Aku belum memiliki jawaban yang tepat. Mungkin karena aku punya banyak dosa.
Beberapa jam aku duduk di toko itu. Pesananku belum juga jadi. Kakiku mulai gugup. Aku harus segera menemui seorang gadis setelah ini, membawa cinta yang paling manis sebagai hadiah untuk melamarnya, sebelum dia meninggalkan Indonesia. Kurai remot, menyalakan TV. Berita-berita pertikaian, perbedaan dan pengkhianatan beruntut disiarkan. Mengapa semua tempat sering terdengar kabar demikian? Hanya di toko ini sajalah seakan-akan tempat yang tenang.
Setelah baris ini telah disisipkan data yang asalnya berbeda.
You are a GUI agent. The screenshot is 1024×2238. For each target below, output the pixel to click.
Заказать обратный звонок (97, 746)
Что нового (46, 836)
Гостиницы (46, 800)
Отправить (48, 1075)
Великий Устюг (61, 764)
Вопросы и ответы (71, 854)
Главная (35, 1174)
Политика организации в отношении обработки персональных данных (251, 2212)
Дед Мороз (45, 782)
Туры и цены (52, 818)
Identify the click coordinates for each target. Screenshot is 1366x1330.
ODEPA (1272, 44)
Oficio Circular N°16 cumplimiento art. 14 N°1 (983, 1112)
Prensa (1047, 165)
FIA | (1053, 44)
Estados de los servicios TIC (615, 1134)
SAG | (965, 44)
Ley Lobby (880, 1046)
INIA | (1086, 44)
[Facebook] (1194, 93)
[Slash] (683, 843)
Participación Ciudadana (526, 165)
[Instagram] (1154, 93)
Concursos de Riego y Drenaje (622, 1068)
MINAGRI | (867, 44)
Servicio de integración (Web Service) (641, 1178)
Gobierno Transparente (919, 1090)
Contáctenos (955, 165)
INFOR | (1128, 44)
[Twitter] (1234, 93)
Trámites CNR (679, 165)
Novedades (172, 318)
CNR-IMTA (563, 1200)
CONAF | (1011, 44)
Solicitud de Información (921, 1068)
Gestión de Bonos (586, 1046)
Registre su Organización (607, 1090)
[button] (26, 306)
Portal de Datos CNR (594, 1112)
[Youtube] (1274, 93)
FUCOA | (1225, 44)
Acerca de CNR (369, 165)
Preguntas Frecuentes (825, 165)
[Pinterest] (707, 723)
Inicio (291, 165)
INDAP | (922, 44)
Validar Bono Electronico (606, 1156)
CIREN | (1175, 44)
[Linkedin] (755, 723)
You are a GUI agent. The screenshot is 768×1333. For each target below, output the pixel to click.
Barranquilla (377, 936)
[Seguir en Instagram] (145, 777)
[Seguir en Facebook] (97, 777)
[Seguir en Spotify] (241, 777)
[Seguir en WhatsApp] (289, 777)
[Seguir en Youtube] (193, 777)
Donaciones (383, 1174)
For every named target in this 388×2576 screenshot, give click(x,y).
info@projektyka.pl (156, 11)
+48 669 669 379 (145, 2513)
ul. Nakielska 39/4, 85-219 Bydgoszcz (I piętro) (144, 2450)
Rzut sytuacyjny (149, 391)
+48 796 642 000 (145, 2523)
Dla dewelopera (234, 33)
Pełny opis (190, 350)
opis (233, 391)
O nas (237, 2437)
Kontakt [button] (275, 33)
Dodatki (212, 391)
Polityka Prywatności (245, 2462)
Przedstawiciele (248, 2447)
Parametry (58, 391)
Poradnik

Dan aku sendiri heran, mengapa satu-satunya toko yang menjual cinta ini berada di tempat yang sepi, bukan di jantung kota?
Beberapa menit kemudian, pelayan tadi menghampiriku dengan tertatih-tatih. Seragamnya yang semula berwarna merah muda, kini berubah menjadi merah tua. Darah membuatnya basah.
“Ini pesanan Anda, Tuan.” Ia menyerahkan cinta dalam bingkisan kotak yang menarik padaku, lalu tubuhnya segera roboh di lantai. Aku menggoyang-goyangkan tubuhnya dan berteriak minta tolong. Namun tak ada seorang pun yang datang. Di mana orang-orang tadi?
“Apa yang terjadi padamu?”
“Itu produk cinta kami yang terakhir, Tuan. Kami membuatnya dengan nyawa kami. Dan itu asli. Bukan imitasi. Karena kami tulus.” Ia tersenyum lemas. “Semoga Anda bahagia menikmatinya.”
Belum sempat kubayar cinta itu, tapi mereka semua telah mati. Entah berapa harganya. Pastinya itu bukanlah harga yang murah.

***

Begitulah awal kisah dari sejarah yang akan kusampaikan ini. Keluar dari toko itu, aku membawa kotak bingkisan berisi cinta tersebut melewati pinggiran jalan. Papan-papan iklan memapang wajah-wajah orang yang menawarkan kejujuran, kemakmuran, kesehatan, pendidikan, keadilan dan juga hal yang terdengar mustahil sekalipun. Apakah semua itu akan benar-benar dijual? Terbersit pikiran di benakku, entah dari mana mereka bisa memproduksi semua itu. Kadang memang terasa gila, semua hal dapat diperjual-belikan untuk memenuhi kebutuhan. Dan kebutuhan seseorang itu aneh-aneh. Manusia pun akhirnya bisa jadi makhluk aneh. Kehidupan menjadi tak tenang, selalu ramai seperti pasar.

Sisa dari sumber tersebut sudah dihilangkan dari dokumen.